You could do some pre-processing on the data (if you're only ever interested in or frequently query the entire data set) as a form of denormalisation EG:
- Loop each record
- Extract the text
- Break into words
- Create a new table WordFrequencies (Word (PK), Count (int))
- Update WordFrequencies table
Everytime you change a value in a record:
- Count words in current row, deduct from WordFrequencies
- Count words in new text, increment WordFrequencies
Then you can query:
SELECT Sum(Count) FROM WordFrequencies WHERE Word = 'This' OR Word = 'That'
And it will be super fast.
Again, only good if you're querying the entire data set (if you want to add another condition to your where it wont work, or you need to work out a more sophisticated denormalisation design).
If you have multiple columns in your data set to query in this way, you can do something like:
WordFrequencies (Word (PK), ColumnID(PK), Count (int))
Where column ID is a unique identifier for the column. Then you can query:
SELECT Sum(Count) FROM WordFrequencies WHERE (Word = 'This' AND ColumnID = 1) OR (Word = 'That' AND ColumnID = 2)

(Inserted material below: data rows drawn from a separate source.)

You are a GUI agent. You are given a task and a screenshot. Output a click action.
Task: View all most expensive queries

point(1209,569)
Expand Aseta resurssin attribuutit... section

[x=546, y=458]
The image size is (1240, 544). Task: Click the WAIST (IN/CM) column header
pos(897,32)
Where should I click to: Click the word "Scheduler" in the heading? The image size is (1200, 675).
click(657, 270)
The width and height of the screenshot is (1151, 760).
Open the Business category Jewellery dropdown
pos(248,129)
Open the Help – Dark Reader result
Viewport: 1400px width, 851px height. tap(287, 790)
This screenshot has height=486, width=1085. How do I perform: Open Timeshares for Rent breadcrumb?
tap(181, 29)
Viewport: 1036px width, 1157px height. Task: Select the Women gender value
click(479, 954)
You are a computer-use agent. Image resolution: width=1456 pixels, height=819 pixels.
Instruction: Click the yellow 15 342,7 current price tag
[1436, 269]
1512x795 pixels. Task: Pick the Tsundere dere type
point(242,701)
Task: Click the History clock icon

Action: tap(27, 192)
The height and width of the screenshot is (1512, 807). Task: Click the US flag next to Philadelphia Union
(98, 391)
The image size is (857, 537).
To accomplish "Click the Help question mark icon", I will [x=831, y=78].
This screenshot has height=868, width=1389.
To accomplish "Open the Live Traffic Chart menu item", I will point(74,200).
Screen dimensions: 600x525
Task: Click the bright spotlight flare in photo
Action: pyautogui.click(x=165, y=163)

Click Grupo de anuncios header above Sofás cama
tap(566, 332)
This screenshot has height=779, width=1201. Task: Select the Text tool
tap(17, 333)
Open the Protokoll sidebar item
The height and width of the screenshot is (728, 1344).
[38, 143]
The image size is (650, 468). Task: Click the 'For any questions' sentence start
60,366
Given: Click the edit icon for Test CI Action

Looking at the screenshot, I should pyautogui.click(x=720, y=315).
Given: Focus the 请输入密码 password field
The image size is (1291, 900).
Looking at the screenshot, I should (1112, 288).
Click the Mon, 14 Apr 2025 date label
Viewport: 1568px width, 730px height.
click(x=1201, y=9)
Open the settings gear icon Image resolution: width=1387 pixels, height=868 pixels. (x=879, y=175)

Combine with EXISTS can give you a pretty robust and fast solution.
Also, I think you can do something along the lines of:
SELECT Sum(Count) FROM WordFrequencies WHERE Word LIKE '%foo%'
To do partial matching on words (EG, someones email address
tom@example.com would be considered a word, but you could query email address Word LIKE '%@example.com'
Add full text search to the word column might give better performance if you're doing this.
Last edited by Gullanian; 04-20-2017 at 12:47 PM.